# PROBLEM REQUIREMENTS
Please print nothing but the lines from the one with "This screenshot has width=867, height=574." to the last line of the records below, and omit pictures.

Pixel coordinate grounding data
○ ○ ○ ○ ○

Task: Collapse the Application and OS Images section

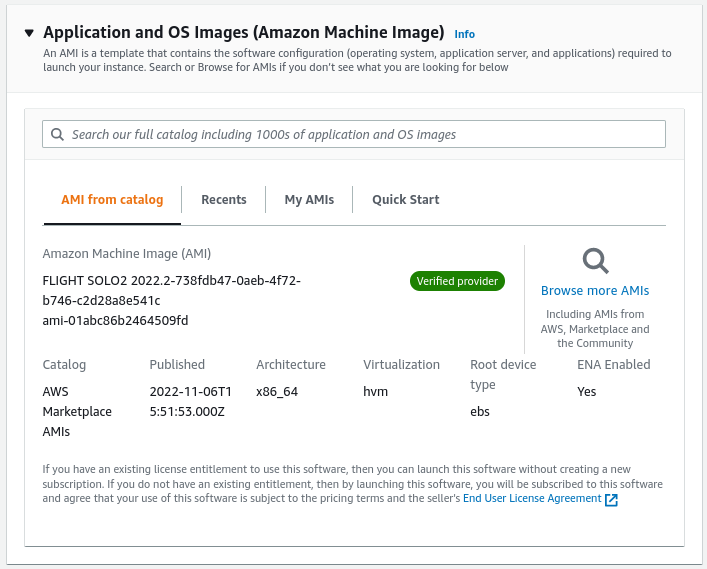Action: click(29, 33)
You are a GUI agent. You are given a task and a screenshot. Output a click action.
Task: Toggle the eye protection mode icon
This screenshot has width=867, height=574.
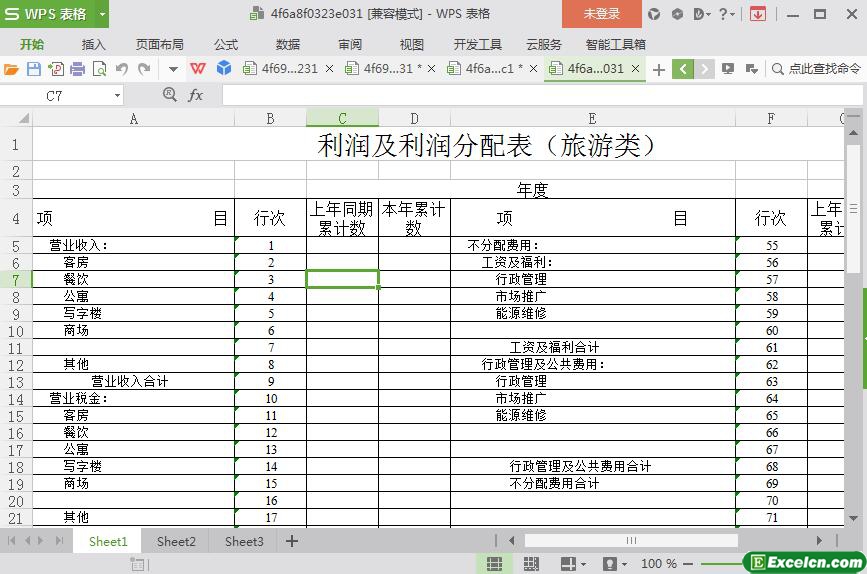609,564

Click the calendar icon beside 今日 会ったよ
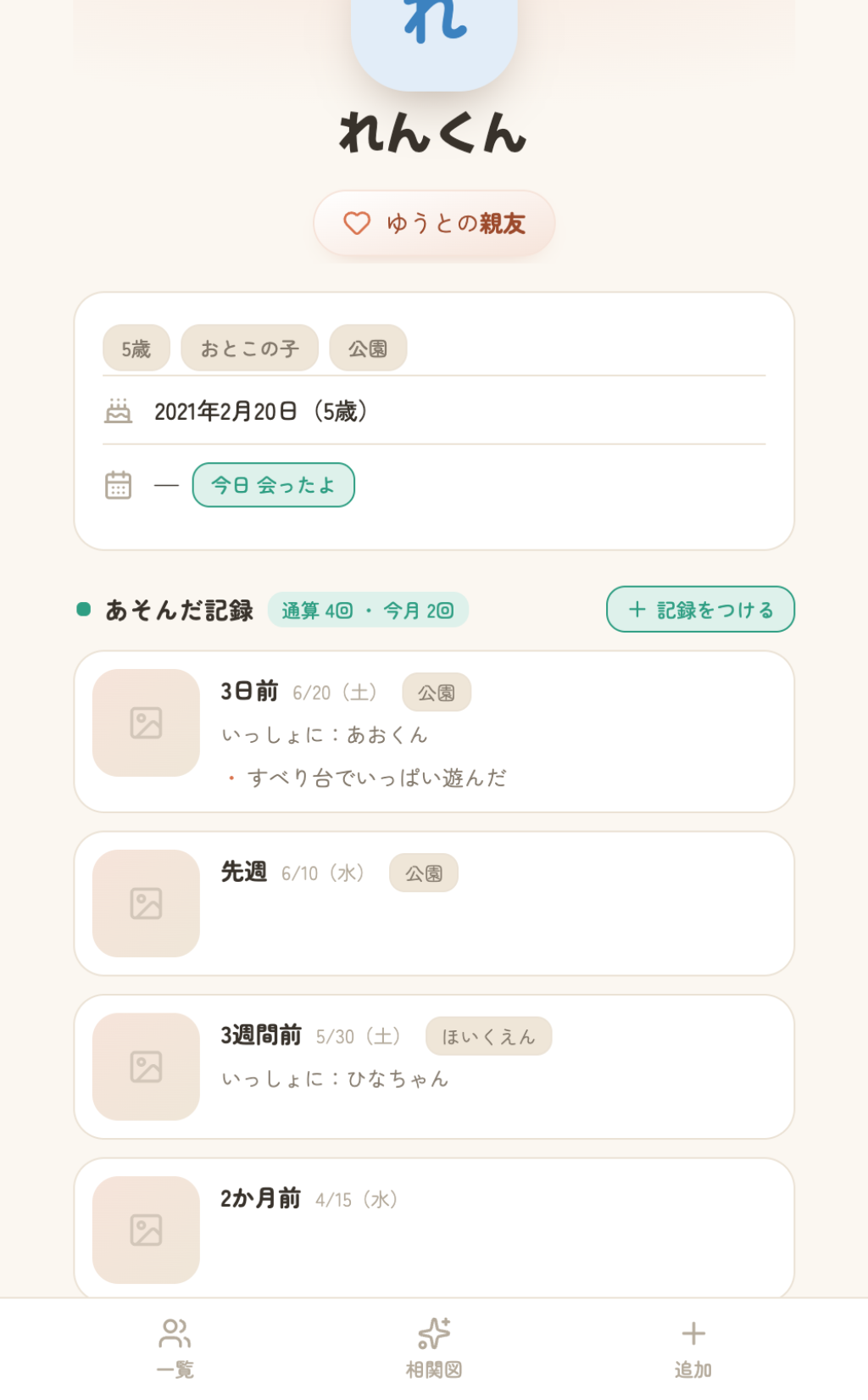click(x=118, y=485)
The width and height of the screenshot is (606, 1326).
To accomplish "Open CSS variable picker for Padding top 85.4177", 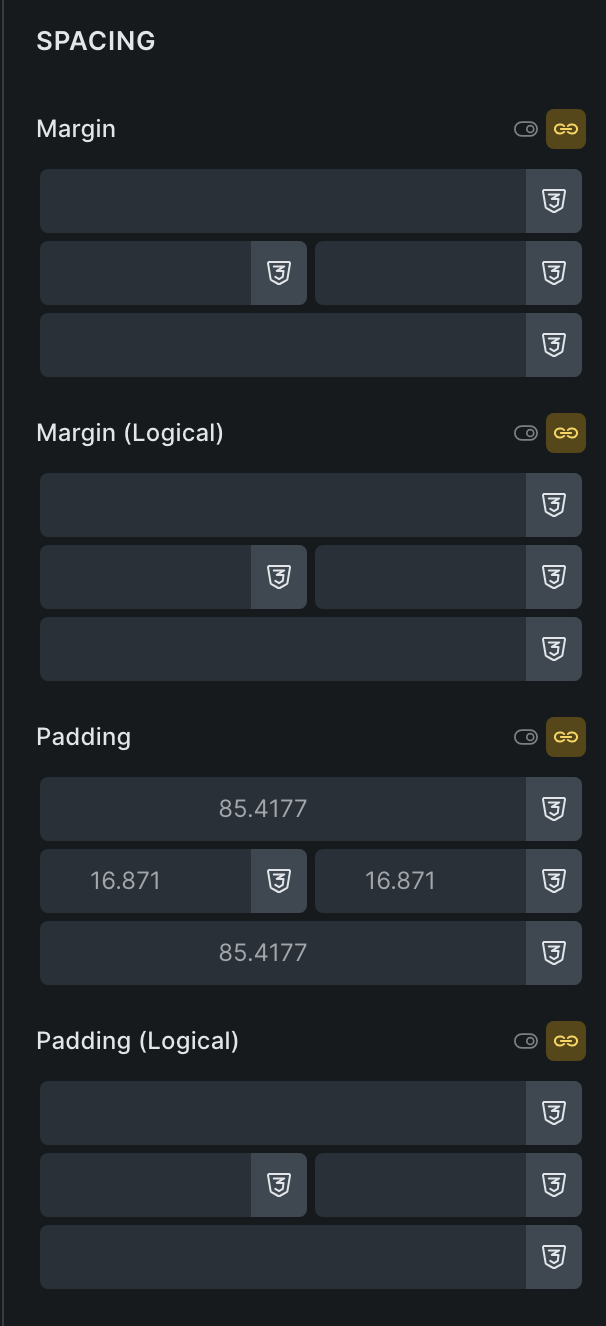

○ ○ ○ ○ ○

# FINISHED EXERCISE
This screenshot has width=867, height=574.
609,564

Click the calendar icon beside 今日 会ったよ
click(x=118, y=485)
The width and height of the screenshot is (606, 1326).
To accomplish "Open CSS variable picker for Padding top 85.4177", 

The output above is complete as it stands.